- WHAT IS NEEDED -
Reproduce exactly, and exclusively, the lines from the line containing "774x900 pixels." through the final line of the listing below.

─── GIVEN RECORDS

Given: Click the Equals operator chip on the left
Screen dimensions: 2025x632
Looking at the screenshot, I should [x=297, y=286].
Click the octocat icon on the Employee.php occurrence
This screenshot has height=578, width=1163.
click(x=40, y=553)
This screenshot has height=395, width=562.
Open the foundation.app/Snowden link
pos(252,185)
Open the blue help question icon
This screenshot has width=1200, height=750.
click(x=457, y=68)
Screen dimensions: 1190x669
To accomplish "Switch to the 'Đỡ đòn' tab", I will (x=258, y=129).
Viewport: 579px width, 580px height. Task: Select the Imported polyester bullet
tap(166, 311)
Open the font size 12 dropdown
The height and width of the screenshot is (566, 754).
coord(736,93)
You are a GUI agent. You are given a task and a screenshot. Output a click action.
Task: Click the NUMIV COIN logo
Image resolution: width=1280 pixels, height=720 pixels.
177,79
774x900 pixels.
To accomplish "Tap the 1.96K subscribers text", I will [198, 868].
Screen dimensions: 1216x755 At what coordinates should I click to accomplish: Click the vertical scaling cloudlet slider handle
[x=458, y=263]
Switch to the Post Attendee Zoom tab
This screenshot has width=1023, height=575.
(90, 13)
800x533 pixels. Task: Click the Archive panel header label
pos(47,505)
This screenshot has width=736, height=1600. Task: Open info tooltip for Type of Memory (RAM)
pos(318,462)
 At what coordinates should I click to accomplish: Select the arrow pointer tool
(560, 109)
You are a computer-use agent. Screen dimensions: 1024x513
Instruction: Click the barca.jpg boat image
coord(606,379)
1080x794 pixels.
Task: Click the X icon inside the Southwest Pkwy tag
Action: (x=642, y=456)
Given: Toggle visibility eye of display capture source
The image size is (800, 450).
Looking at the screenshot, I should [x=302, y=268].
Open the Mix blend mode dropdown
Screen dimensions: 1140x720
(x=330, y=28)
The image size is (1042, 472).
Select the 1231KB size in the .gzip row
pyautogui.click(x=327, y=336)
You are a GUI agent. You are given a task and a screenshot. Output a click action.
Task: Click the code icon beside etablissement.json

──────

- YOUR RESPONSE -
774x900 pixels.
To accomplish "Tap the 1.96K subscribers text", I will [198, 868].
Screen dimensions: 1216x755 At what coordinates should I click to accomplish: Click the vertical scaling cloudlet slider handle
[x=458, y=263]
Switch to the Post Attendee Zoom tab
This screenshot has width=1023, height=575.
(90, 13)
800x533 pixels. Task: Click the Archive panel header label
pos(47,505)
This screenshot has width=736, height=1600. Task: Open info tooltip for Type of Memory (RAM)
pos(318,462)
 At what coordinates should I click to accomplish: Select the arrow pointer tool
(560, 109)
You are a computer-use agent. Screen dimensions: 1024x513
Instruction: Click the barca.jpg boat image
coord(606,379)
1080x794 pixels.
Task: Click the X icon inside the Southwest Pkwy tag
Action: (x=642, y=456)
Given: Toggle visibility eye of display capture source
The image size is (800, 450).
Looking at the screenshot, I should [x=302, y=268].
Open the Mix blend mode dropdown
Screen dimensions: 1140x720
(x=330, y=28)
The image size is (1042, 472).
Select the 1231KB size in the .gzip row
pyautogui.click(x=327, y=336)
You are a GUI agent. You are given a task and a screenshot. Output a click action.
Task: Click the code icon beside etablissement.json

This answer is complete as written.